While bahiagrass is not prevalent along Interstate 35, it has been encroaching into sandy soils in East Texas, western Arkansas, and eastern Oklahoma. Bahiagrass, where it is available, can be used as a stockpile forage.
Manage weather with timing
Weather is a critical factor in the success of the stockpile system.
Rainfall and favorable growing conditions allow forage mass to accumulate. With the nitrogen rates applied (50 lbs. N per acre), a dry matter accumulation of 1 ton per acre is targeted.
The target was hit some years on some pastures, and other years it wasn’t. Even if the target wasn’t hit and there is carryover N in those paddocks, the carryover tends to aid cool-season annual forage production and helps kick off our spring bermudagrass growth.
A management strategy that can help the weather variation is time focused. Manage so that you give yourself as much time and growing days as possible for stockpile growth to occur. Planning to begin stockpiling in October will not work when the first frost occurs in mid-November.
Manage grazing on stockpiles
A common question is, “How do you get your cows to eat stockpiled forage?”
The answer: We really don’t do anything special to get our cows to graze the bermudagrass stockpile. We simply open the gate and let them eat.
However, there are several things that help to be successful.
First, have quality standing, leafy forage that is not matted to the ground. The cow herd can come in and start grazing from the top and work their way down through the canopy.
Second, have adequate stocking rate to meet the cow herd’s forage demand. If you do not have to feed anything prior to going onto the stockpile, cows are used to grazing.
Third, have well drained stockpile pastures that won’t damage from grazing in wet conditions.

Problem statement:
Reproduce the stockpiled forage text word for word. Work only from the stockpiled forage text above.

Source data:
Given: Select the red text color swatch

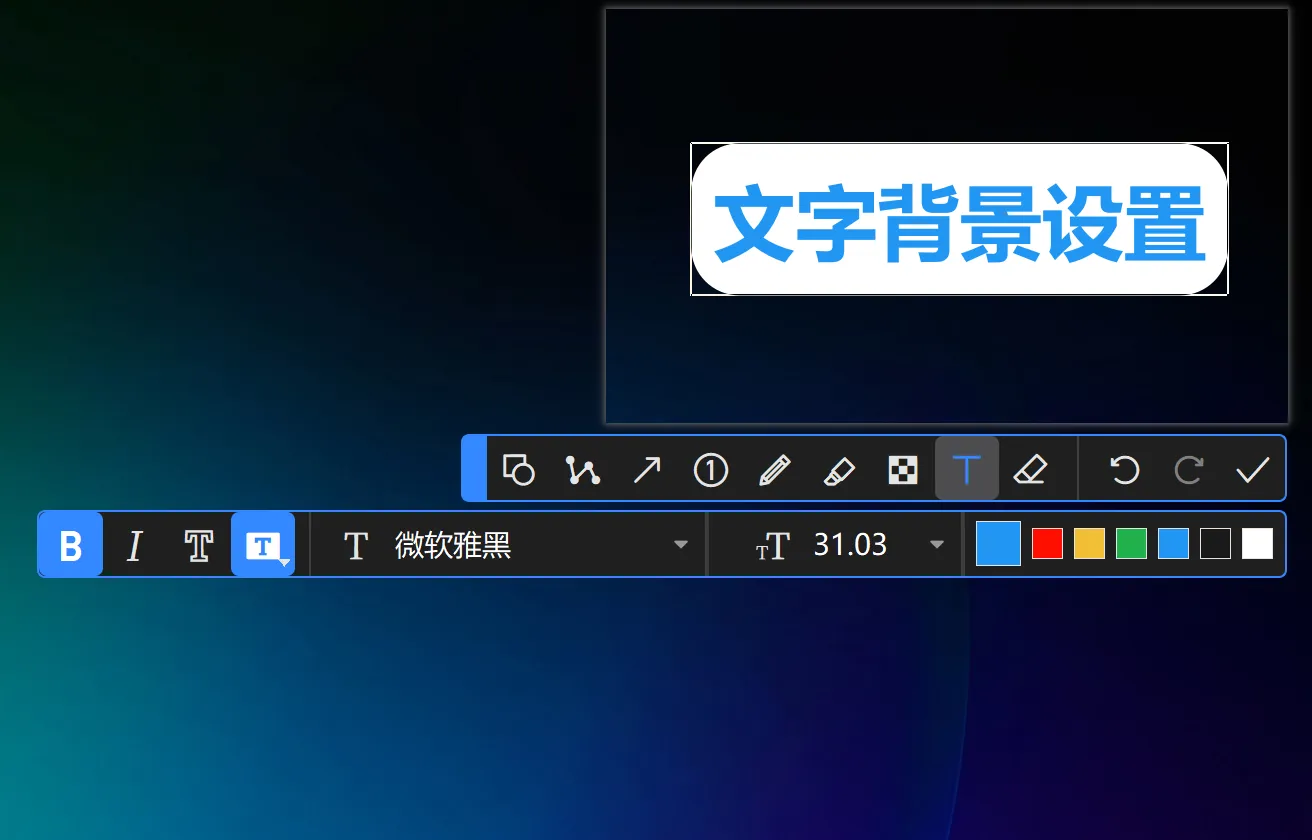Looking at the screenshot, I should coord(1047,543).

Answer to this problem:
While bahiagrass is not prevalent along Interstate 35, it has been encroaching into sandy soils in East Texas, western Arkansas, and eastern Oklahoma. Bahiagrass, where it is available, can be used as a stockpile forage.
Manage weather with timing
Weather is a critical factor in the success of the stockpile system.
Rainfall and favorable growing conditions allow forage mass to accumulate. With the nitrogen rates applied (50 lbs. N per acre), a dry matter accumulation of 1 ton per acre is targeted.
The target was hit some years on some pastures, and other years it wasn’t. Even if the target wasn’t hit and there is carryover N in those paddocks, the carryover tends to aid cool-season annual forage production and helps kick off our spring bermudagrass growth.
A management strategy that can help the weather variation is time focused. Manage so that you give yourself as much time and growing days as possible for stockpile growth to occur. Planning to begin stockpiling in October will not work when the first frost occurs in mid-November.
Manage grazing on stockpiles
A common question is, “How do you get your cows to eat stockpiled forage?”
The answer: We really don’t do anything special to get our cows to graze the bermudagrass stockpile. We simply open the gate and let them eat.
However, there are several things that help to be successful.
First, have quality standing, leafy forage that is not matted to the ground. The cow herd can come in and start grazing from the top and work their way down through the canopy.
Second, have adequate stocking rate to meet the cow herd’s forage demand. If you do not have to feed anything prior to going onto the stockpile, cows are used to grazing.
Third, have well drained stockpile pastures that won’t damage from grazing in wet conditions.